• [TO DO]:
Copy the data word for word, from its beginning through the line that contains "990x492 pixels. click(x=281, y=151)", and leave the pictures out of your answer.

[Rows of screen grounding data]

#####

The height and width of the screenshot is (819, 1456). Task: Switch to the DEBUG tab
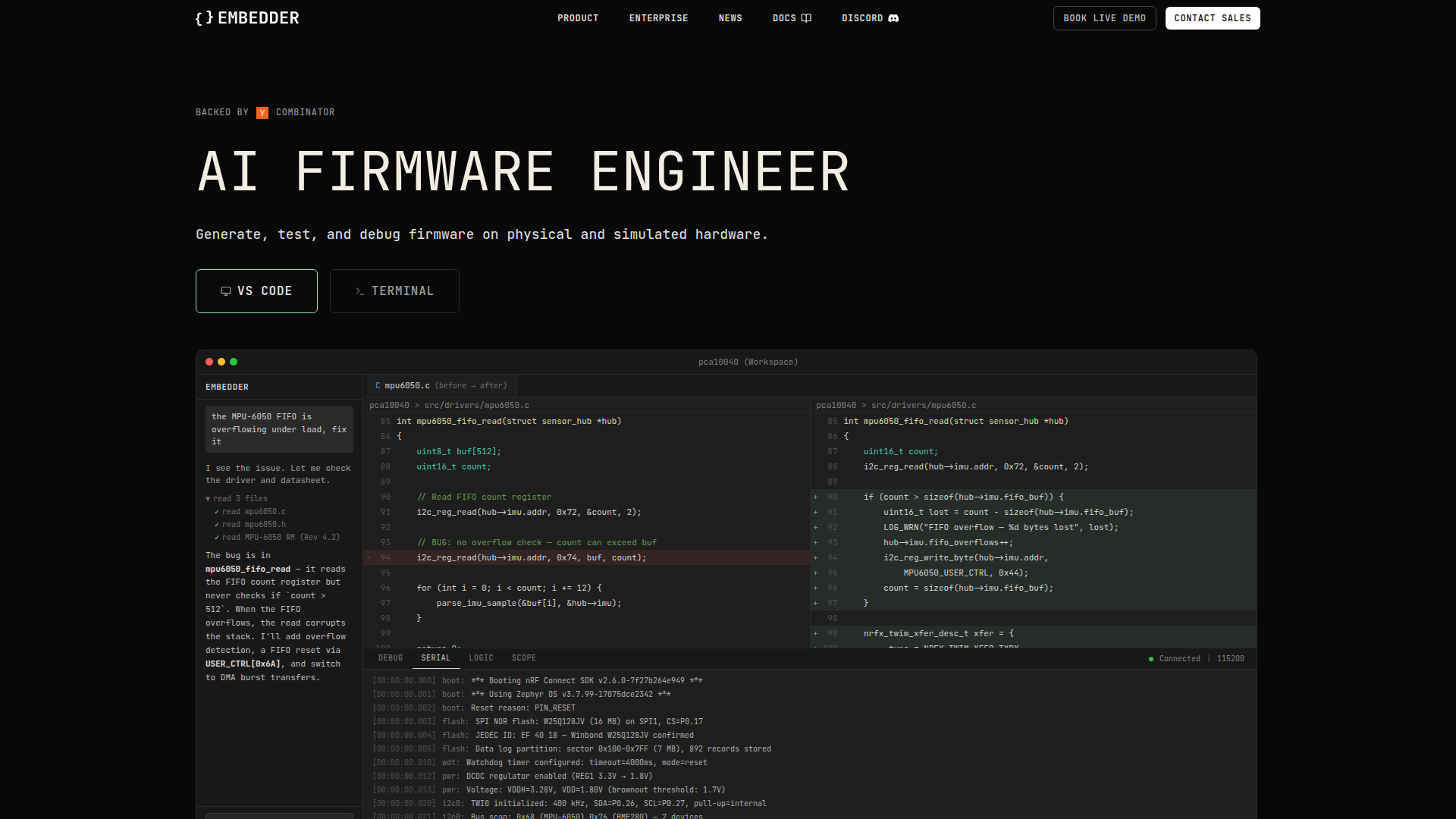(x=391, y=658)
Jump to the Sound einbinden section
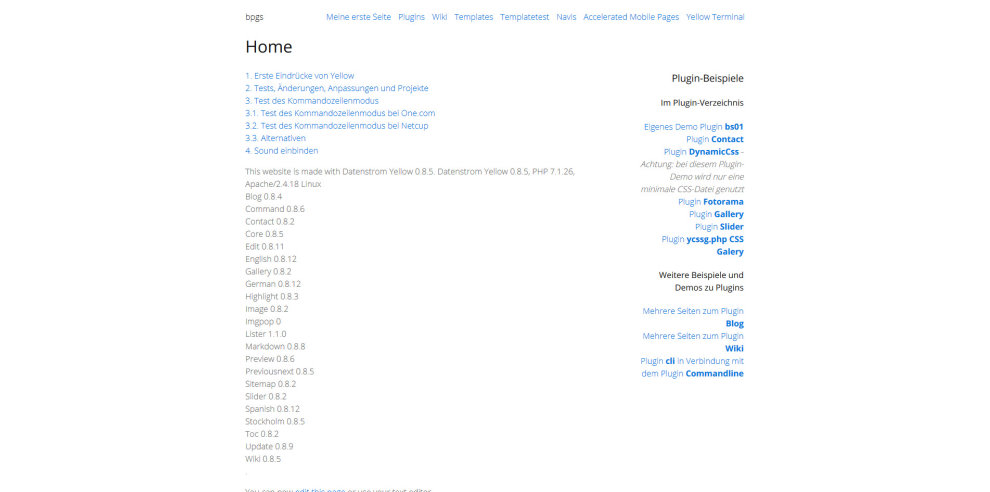990x492 pixels. click(x=281, y=151)
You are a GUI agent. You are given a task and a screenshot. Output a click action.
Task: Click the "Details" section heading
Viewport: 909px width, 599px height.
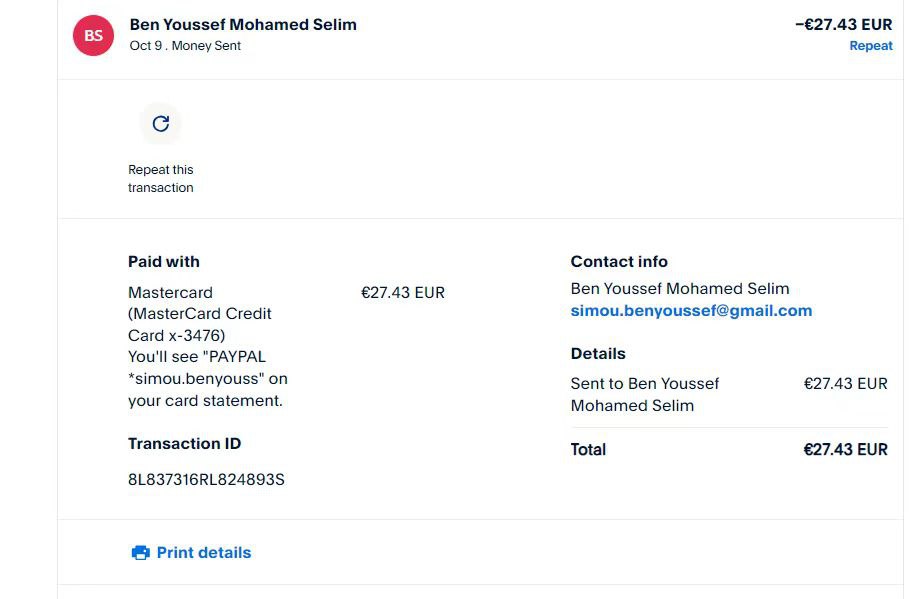pos(598,354)
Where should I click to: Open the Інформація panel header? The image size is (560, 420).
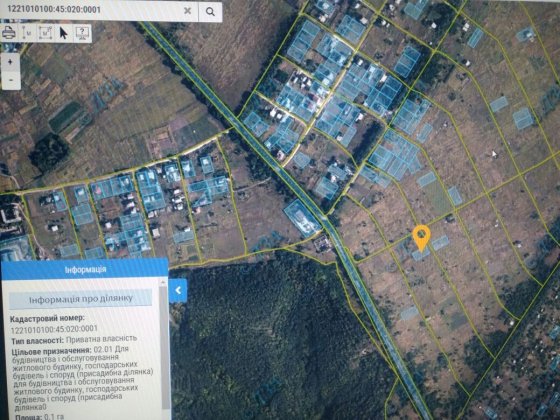[85, 270]
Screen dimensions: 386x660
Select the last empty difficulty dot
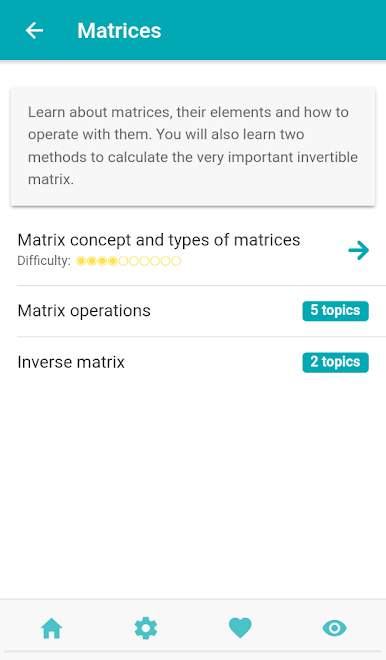176,261
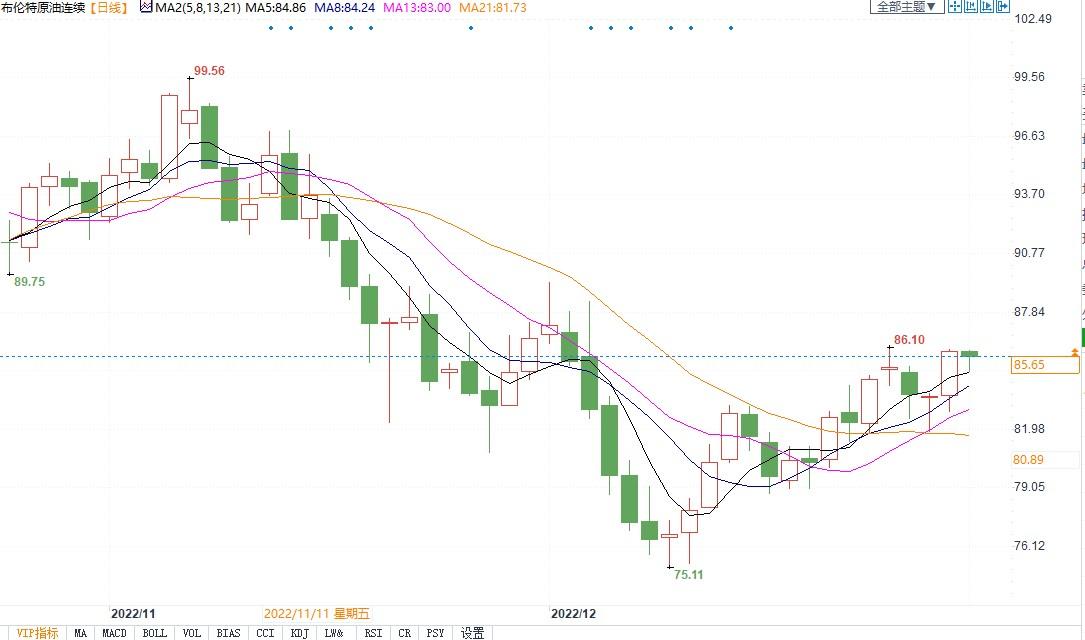Switch to the BOLL indicator tab
The image size is (1085, 640).
pyautogui.click(x=154, y=632)
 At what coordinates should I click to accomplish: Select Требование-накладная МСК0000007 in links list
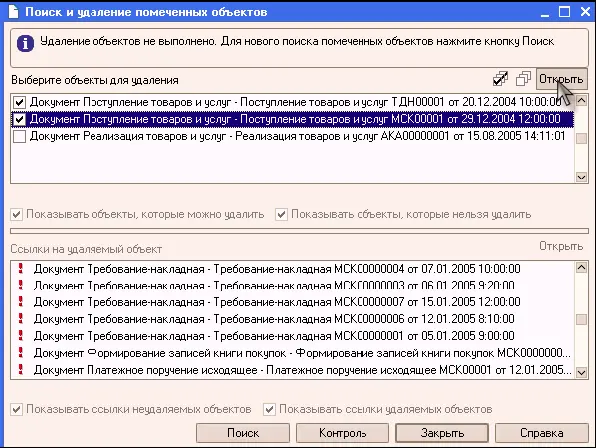pyautogui.click(x=277, y=302)
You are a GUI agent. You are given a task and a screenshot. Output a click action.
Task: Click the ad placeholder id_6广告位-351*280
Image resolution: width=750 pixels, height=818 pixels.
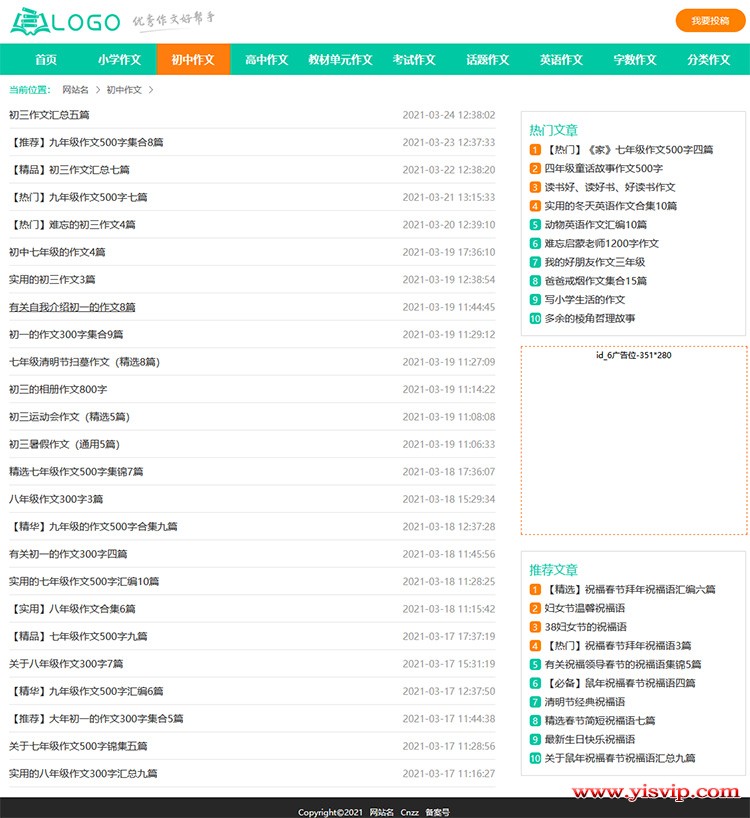tap(633, 440)
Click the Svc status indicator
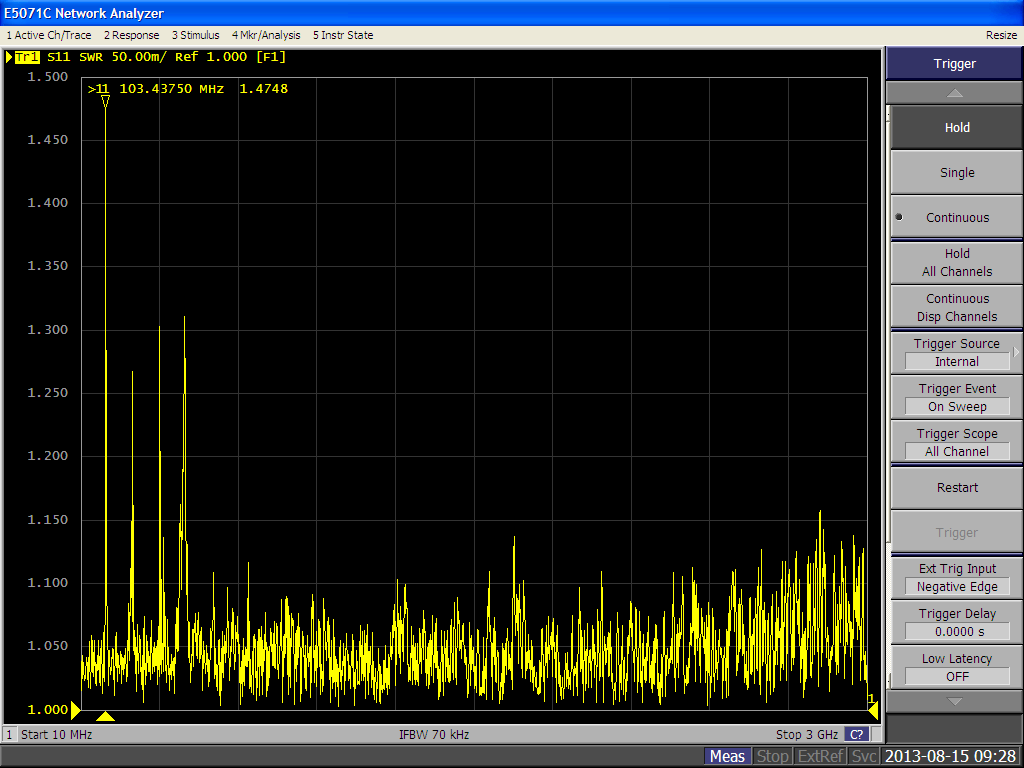Viewport: 1024px width, 768px height. (864, 756)
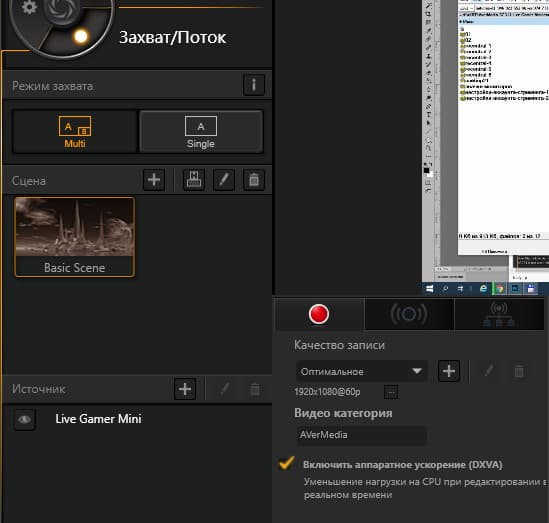Add a recording quality profile
Image resolution: width=549 pixels, height=523 pixels.
click(x=449, y=371)
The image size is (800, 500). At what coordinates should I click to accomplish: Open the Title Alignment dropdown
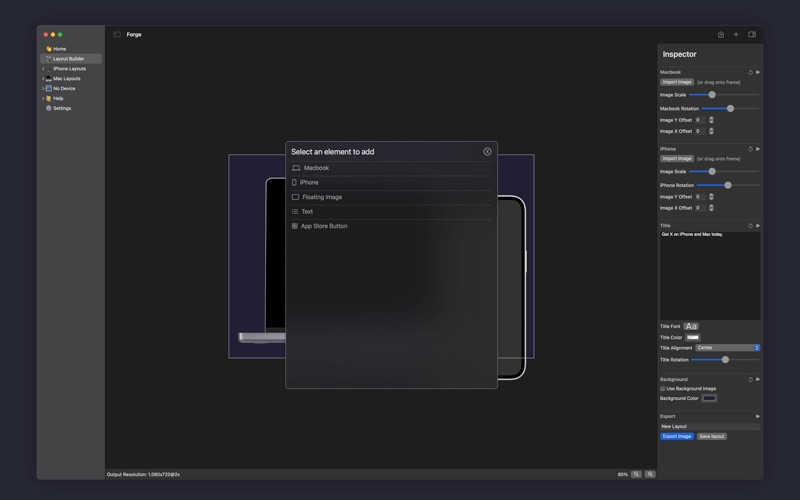[728, 348]
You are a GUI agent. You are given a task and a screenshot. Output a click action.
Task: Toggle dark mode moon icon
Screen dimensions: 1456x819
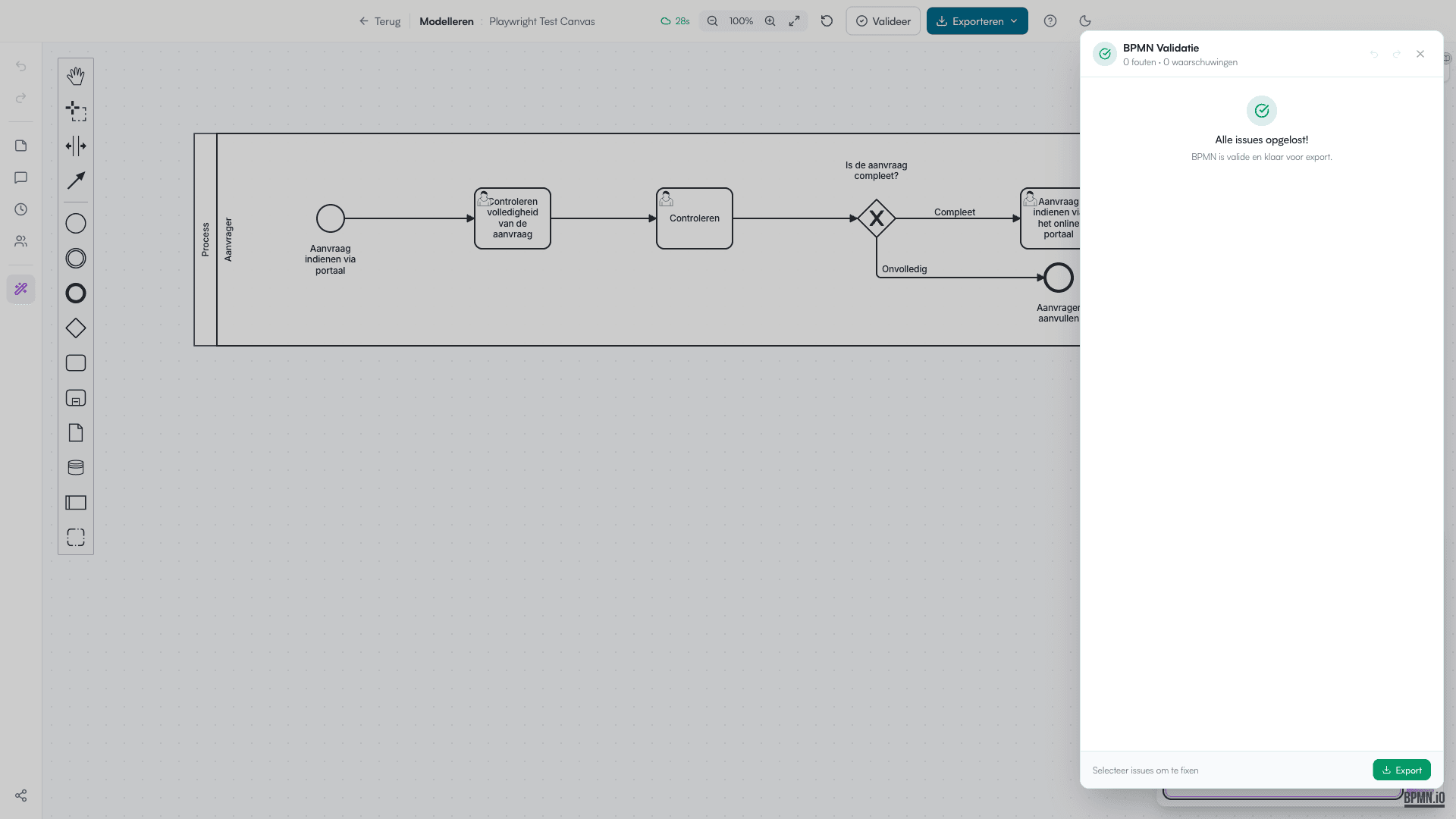(x=1085, y=21)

#####

• [RESULT BELOW]:
The height and width of the screenshot is (819, 1456). Task: Switch to the DEBUG tab
(x=391, y=658)
Jump to the Sound einbinden section
990x492 pixels. click(x=281, y=151)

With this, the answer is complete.